By the way, Daniel has challenged me to attempt to eat kosher for a month and so I am going to attempt to eat kosher for the month of april. He actually challenged me to eat kosher for 60 days but I have committed to trying it for a month. Please pray for me to be able to do this.

Bar Kochba said...

Jason, Torah is a paradox. It is an Absolute Truth, of course. The point of this whole post was that G-d does not simply dictate to us and expect usd to blindly submit, as is the case in Islam, for example. G-d made us partners with Him in creation and we must build halacha, which literally means 'walking' or 'the path'. No man can contradict the Torah but me must apply its principles to our life.
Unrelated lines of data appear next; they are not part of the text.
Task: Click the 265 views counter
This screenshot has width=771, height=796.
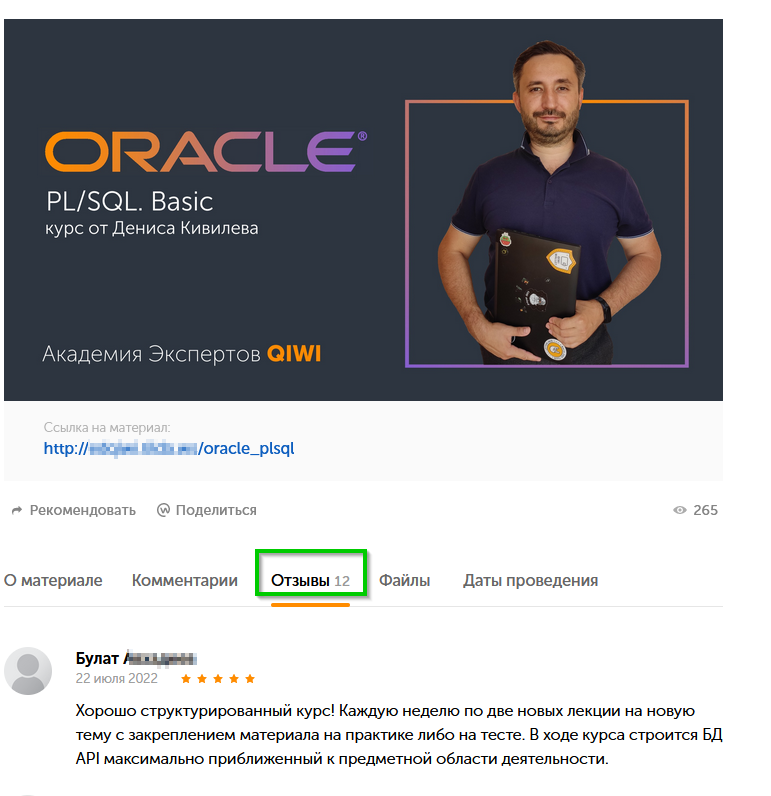Action: pyautogui.click(x=706, y=510)
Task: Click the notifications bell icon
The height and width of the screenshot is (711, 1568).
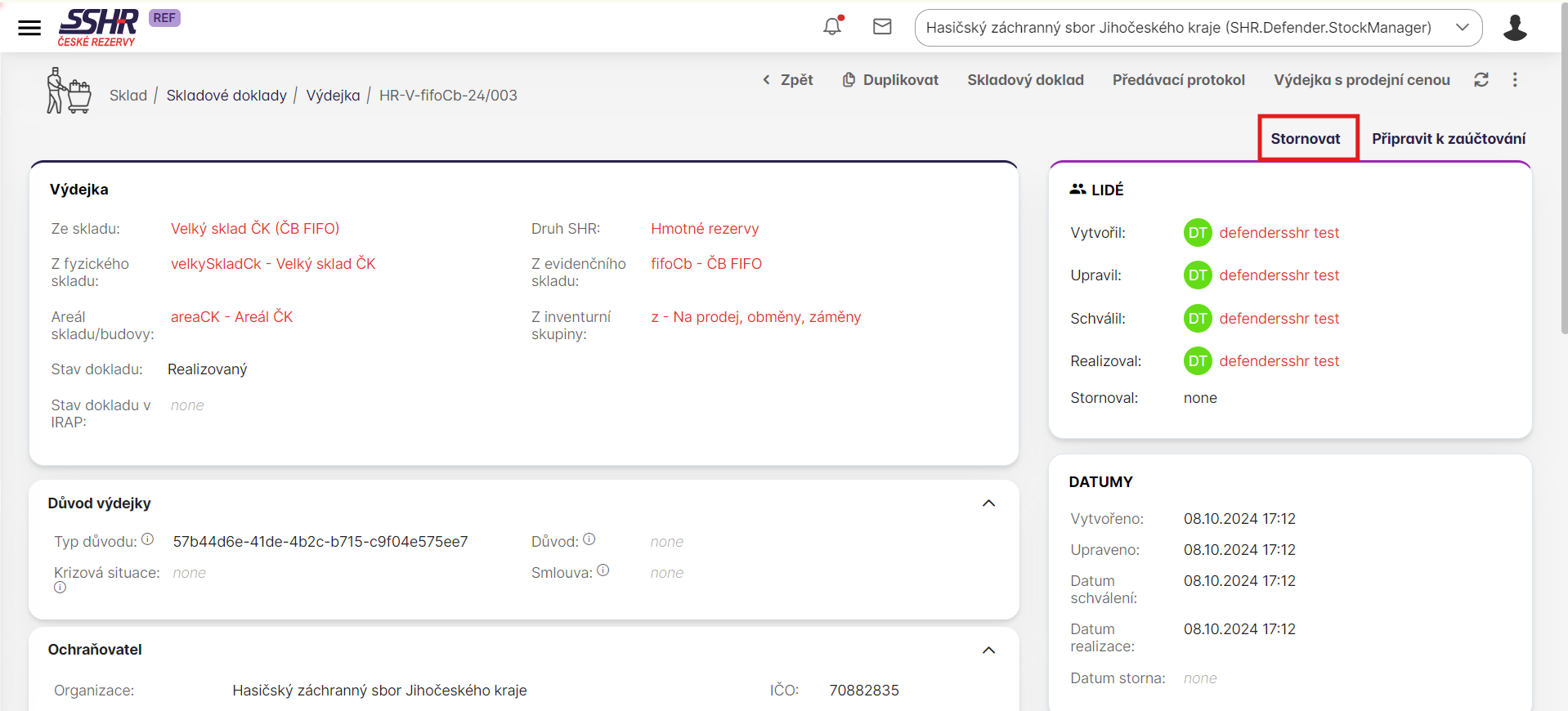Action: coord(832,26)
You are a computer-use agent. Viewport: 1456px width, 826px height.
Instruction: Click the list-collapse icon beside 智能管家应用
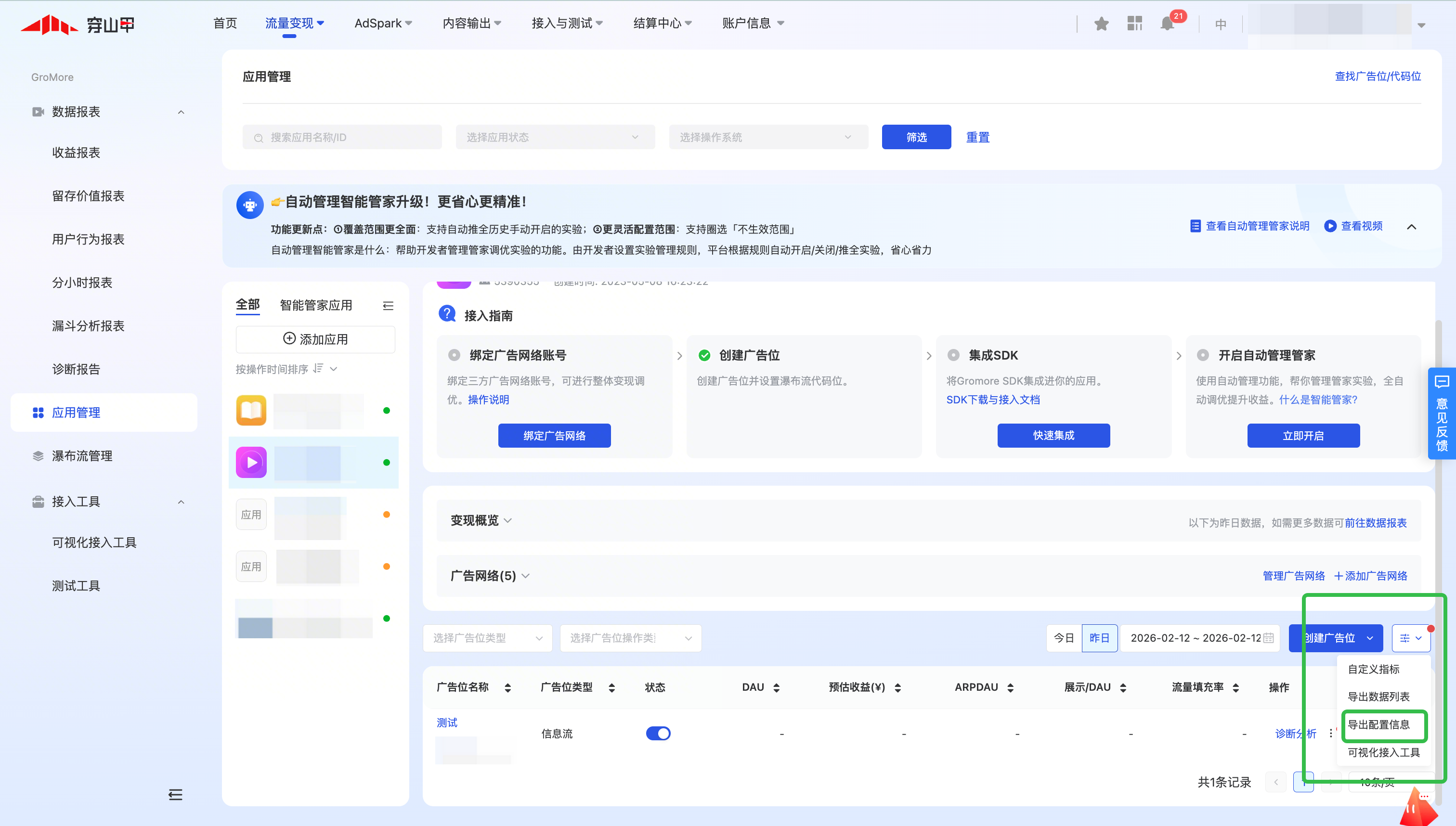coord(388,306)
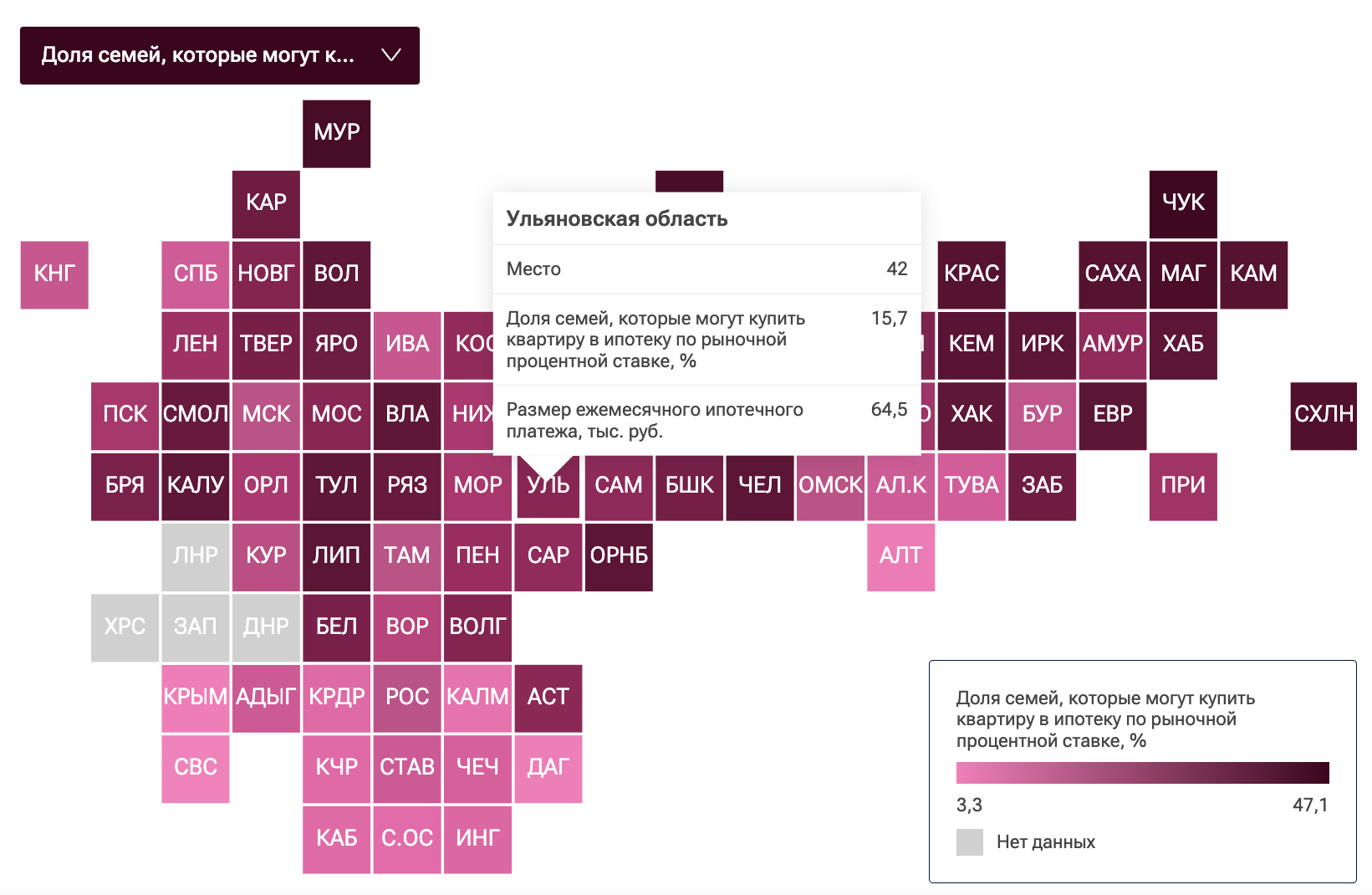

As for kashrut, I do not see why you should. Under Jewish law, it is forbidden to add extra strictures to yourself. As a non-Jew, you have no obligation to keep kosher. Enjoy what G-d allowed you to eat. But if you want to, good luck.

Bar Kochba said...
This comment has been removed by the author.
The Frank Family said...

This choice to attempt to eat kosher is not a conviction but rather a choice. Kind of like walking a mile in someone else's shoes.

young_activist said...

When your done walking a mile in BK's shoes why don't you walk a mile in a Palestinians shoes?

The Frank Family said...

YA -- how might I go about doing that? My knowledge of Judaism is much greater than my knowledge of Islam.

young_activist said...

There are plenty of Palestinian Christians. I am not talking about their religous lifestyle I am talking about the misery they endure on a daily basis. Pvert, war, hunger, etc.

Bar Kochba said...

Jason, you could try developping a victim mentality, demand EU and UN handouts, hate all Infidels, especially those Jewish sons of pigs and monkeys, and once in a while throw stones at Israeli soldiers.

YA, is that what you had in mind? Not to mention, whine a lot and do everything possible to hurt yourself.

Eitan said...

plenty of Palestinian Christians?

ROFLMAO and while I'm at it trying to find one Palestinian Christian who wouldn't be afraid to venture into "The Palestinian Territories." Almost all have sought asylum by now.